§ Exercise objective: Retype the listing below line for line, with no changes.

## Begin Items

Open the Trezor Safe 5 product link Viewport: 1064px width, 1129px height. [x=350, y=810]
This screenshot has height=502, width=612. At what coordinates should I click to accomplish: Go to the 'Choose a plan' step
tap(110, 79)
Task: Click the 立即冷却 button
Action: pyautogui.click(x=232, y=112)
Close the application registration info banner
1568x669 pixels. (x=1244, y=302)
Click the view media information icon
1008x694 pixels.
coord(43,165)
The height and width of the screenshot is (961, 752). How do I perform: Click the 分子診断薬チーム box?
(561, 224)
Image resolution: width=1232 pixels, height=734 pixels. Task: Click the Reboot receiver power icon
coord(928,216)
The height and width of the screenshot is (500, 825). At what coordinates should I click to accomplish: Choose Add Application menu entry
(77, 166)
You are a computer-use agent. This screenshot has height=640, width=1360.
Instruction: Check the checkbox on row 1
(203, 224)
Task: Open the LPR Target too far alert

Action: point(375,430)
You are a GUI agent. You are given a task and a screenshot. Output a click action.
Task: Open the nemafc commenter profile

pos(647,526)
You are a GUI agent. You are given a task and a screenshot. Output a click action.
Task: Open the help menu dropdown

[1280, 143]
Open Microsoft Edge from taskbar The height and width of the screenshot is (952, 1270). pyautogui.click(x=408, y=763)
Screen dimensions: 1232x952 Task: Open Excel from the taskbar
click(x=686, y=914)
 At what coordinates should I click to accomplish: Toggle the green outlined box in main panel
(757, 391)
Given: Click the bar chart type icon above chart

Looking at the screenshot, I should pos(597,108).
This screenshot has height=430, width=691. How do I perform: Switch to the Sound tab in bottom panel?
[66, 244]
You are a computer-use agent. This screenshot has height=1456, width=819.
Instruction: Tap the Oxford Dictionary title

## End Items

§ Solution for this problem:
Open the Trezor Safe 5 product link Viewport: 1064px width, 1129px height. [x=350, y=810]
This screenshot has height=502, width=612. At what coordinates should I click to accomplish: Go to the 'Choose a plan' step
tap(110, 79)
Task: Click the 立即冷却 button
Action: pyautogui.click(x=232, y=112)
Close the application registration info banner
1568x669 pixels. (x=1244, y=302)
Click the view media information icon
1008x694 pixels.
coord(43,165)
The height and width of the screenshot is (961, 752). How do I perform: Click the 分子診断薬チーム box?
(561, 224)
Image resolution: width=1232 pixels, height=734 pixels. Task: Click the Reboot receiver power icon
coord(928,216)
The height and width of the screenshot is (500, 825). At what coordinates should I click to accomplish: Choose Add Application menu entry
(77, 166)
You are a computer-use agent. This screenshot has height=640, width=1360.
Instruction: Check the checkbox on row 1
(203, 224)
Task: Open the LPR Target too far alert

Action: point(375,430)
You are a GUI agent. You are given a task and a screenshot. Output a click action.
Task: Open the nemafc commenter profile

pos(647,526)
You are a GUI agent. You are given a task and a screenshot. Output a click action.
Task: Open the help menu dropdown

[1280, 143]
Open Microsoft Edge from taskbar The height and width of the screenshot is (952, 1270). pyautogui.click(x=408, y=763)
Screen dimensions: 1232x952 Task: Open Excel from the taskbar
click(x=686, y=914)
 At what coordinates should I click to accomplish: Toggle the green outlined box in main panel
(757, 391)
Given: Click the bar chart type icon above chart

Looking at the screenshot, I should pos(597,108).
This screenshot has height=430, width=691. How do I perform: Switch to the Sound tab in bottom panel?
[66, 244]
You are a computer-use agent. This screenshot has height=1456, width=819.
Instruction: Tap the Oxford Dictionary title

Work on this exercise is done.